- Supplied material
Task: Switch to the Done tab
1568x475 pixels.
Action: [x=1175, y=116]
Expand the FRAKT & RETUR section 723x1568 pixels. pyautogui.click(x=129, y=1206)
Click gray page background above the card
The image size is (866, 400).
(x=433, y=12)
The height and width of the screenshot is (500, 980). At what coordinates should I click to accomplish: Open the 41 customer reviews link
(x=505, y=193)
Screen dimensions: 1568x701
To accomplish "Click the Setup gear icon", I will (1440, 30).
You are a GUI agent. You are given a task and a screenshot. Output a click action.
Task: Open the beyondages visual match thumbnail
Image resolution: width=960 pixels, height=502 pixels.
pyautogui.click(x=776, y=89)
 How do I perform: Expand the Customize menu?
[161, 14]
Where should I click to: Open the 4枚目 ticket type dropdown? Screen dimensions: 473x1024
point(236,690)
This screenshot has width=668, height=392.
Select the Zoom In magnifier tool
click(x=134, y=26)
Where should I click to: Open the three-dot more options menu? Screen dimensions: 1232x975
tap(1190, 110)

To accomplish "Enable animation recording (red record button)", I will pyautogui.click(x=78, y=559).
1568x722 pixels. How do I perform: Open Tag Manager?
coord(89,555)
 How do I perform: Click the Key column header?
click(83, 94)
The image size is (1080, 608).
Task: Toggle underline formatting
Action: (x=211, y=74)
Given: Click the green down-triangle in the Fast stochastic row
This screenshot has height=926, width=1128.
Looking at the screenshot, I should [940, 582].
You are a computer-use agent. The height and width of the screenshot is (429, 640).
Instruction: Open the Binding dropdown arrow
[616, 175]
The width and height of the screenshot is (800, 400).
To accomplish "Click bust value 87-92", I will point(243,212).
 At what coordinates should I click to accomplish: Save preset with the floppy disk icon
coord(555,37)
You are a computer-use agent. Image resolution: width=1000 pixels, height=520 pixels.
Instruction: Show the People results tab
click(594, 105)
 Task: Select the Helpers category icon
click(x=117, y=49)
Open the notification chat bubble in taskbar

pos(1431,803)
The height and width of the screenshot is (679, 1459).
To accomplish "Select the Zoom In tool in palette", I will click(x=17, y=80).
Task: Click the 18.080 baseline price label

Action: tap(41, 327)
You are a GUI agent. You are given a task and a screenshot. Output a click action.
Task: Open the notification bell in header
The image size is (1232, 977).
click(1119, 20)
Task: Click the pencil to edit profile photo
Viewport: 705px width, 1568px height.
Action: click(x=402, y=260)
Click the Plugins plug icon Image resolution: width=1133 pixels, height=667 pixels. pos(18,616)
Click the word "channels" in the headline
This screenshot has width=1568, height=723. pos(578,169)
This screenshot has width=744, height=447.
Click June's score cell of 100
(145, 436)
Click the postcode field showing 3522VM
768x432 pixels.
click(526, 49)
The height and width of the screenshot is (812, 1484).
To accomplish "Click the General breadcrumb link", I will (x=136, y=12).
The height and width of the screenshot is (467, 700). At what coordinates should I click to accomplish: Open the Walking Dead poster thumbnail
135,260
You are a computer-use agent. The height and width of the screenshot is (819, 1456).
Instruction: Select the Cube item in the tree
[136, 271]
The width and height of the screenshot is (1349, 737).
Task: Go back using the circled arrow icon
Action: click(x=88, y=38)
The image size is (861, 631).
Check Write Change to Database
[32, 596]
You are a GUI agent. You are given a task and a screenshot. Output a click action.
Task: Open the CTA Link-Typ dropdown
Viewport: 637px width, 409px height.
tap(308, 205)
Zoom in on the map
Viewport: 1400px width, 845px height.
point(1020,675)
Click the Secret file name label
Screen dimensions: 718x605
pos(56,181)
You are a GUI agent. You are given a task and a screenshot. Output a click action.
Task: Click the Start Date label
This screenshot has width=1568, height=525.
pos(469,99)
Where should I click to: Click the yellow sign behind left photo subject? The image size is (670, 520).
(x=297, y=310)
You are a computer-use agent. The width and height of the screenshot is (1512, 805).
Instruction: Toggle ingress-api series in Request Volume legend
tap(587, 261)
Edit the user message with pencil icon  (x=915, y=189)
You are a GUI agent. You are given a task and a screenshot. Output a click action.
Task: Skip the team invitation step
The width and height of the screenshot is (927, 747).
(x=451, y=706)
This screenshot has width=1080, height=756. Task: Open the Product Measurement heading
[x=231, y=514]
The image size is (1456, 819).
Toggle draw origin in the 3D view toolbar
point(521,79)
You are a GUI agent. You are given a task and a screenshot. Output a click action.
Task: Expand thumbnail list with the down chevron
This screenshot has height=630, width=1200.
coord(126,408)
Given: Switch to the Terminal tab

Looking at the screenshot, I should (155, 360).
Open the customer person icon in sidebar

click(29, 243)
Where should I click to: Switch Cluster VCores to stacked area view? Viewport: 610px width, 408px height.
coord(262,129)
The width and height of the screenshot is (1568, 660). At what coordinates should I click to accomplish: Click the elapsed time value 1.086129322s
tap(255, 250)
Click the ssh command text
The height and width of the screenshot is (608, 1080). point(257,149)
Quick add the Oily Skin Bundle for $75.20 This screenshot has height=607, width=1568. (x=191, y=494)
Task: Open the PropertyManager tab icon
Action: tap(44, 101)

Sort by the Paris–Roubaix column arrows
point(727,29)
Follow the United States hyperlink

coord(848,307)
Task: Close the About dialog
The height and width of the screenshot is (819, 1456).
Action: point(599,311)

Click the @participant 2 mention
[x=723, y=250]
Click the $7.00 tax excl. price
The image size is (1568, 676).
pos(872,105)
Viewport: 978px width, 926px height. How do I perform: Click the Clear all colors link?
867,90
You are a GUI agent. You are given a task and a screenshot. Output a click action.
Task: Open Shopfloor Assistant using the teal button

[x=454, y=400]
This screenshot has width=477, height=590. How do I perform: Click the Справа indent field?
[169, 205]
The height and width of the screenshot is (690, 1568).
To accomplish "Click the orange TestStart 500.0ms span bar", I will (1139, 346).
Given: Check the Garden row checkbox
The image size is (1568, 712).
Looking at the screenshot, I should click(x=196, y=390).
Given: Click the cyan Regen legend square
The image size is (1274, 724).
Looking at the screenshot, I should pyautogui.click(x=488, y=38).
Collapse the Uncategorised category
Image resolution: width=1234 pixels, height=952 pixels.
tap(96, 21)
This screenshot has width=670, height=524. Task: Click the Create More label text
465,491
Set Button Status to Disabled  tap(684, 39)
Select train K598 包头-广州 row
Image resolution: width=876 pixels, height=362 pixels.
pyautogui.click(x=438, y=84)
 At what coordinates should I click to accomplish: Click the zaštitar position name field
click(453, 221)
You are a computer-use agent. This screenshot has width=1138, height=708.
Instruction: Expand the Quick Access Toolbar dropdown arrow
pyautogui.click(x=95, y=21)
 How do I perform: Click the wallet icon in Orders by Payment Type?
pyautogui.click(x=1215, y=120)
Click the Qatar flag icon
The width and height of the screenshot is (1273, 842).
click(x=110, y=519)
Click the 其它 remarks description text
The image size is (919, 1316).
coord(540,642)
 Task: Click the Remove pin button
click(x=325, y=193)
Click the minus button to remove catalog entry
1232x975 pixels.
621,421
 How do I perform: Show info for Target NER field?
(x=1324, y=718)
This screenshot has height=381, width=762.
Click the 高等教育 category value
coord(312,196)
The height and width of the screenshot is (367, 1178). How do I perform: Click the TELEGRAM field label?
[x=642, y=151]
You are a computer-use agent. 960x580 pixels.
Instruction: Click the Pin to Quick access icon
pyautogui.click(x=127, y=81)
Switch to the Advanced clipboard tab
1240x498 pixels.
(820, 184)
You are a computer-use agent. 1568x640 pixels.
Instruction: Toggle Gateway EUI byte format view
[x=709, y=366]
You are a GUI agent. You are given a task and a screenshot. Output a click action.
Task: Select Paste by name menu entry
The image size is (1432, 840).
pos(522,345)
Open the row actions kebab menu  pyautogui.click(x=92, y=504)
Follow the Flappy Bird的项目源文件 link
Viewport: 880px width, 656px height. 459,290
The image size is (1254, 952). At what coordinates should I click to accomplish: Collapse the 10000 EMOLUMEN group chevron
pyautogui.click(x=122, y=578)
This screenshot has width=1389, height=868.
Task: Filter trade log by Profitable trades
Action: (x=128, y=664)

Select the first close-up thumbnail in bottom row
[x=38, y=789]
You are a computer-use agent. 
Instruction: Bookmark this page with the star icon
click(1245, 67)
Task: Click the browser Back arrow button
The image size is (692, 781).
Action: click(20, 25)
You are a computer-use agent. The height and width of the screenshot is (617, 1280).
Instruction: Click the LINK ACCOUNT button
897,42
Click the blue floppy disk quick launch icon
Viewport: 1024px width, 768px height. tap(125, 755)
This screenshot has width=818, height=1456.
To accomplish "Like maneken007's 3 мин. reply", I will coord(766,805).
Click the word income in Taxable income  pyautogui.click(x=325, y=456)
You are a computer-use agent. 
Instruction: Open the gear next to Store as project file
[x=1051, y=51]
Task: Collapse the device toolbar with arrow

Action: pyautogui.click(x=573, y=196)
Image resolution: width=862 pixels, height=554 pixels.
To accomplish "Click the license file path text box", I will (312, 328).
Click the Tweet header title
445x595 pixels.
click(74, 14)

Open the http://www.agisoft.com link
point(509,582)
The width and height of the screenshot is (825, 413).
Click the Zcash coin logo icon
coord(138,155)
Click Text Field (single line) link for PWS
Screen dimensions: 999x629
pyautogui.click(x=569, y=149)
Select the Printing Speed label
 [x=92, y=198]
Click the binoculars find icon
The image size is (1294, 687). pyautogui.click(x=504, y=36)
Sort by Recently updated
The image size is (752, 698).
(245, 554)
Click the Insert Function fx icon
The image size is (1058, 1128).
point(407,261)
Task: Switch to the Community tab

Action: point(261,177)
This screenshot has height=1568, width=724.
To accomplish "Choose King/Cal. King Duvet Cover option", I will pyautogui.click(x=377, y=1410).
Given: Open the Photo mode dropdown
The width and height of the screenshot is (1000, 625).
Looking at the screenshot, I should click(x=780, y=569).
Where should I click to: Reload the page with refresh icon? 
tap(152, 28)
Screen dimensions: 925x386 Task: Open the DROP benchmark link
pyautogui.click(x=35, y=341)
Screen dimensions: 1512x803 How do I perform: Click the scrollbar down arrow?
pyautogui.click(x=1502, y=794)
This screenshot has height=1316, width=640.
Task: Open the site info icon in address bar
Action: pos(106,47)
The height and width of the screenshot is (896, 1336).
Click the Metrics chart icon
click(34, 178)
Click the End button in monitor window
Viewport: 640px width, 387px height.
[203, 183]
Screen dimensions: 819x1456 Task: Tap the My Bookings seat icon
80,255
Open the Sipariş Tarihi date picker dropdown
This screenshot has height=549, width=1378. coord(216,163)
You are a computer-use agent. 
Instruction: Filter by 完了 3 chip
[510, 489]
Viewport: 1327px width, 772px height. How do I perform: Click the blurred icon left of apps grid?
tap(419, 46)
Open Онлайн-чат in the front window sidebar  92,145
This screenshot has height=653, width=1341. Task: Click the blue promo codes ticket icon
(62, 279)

- Exercise instructions
Turn the lines starting at the one containing "Where should I click to: Click" and ending after the one containing "tap(587, 261)" into a Markdown table with the columns Row and Line, omitting any blank lines.

- The reply
| Row | Line |
|---|---|
| 1 | Where should I click to: Click the yellow sign behind left photo subject? The image size is (670, 520). |
| 2 | (x=297, y=310) |
| 3 | You are a computer-use agent. The width and height of the screenshot is (1512, 805). |
| 4 | Instruction: Toggle ingress-api series in Request Volume legend |
| 5 | tap(587, 261) |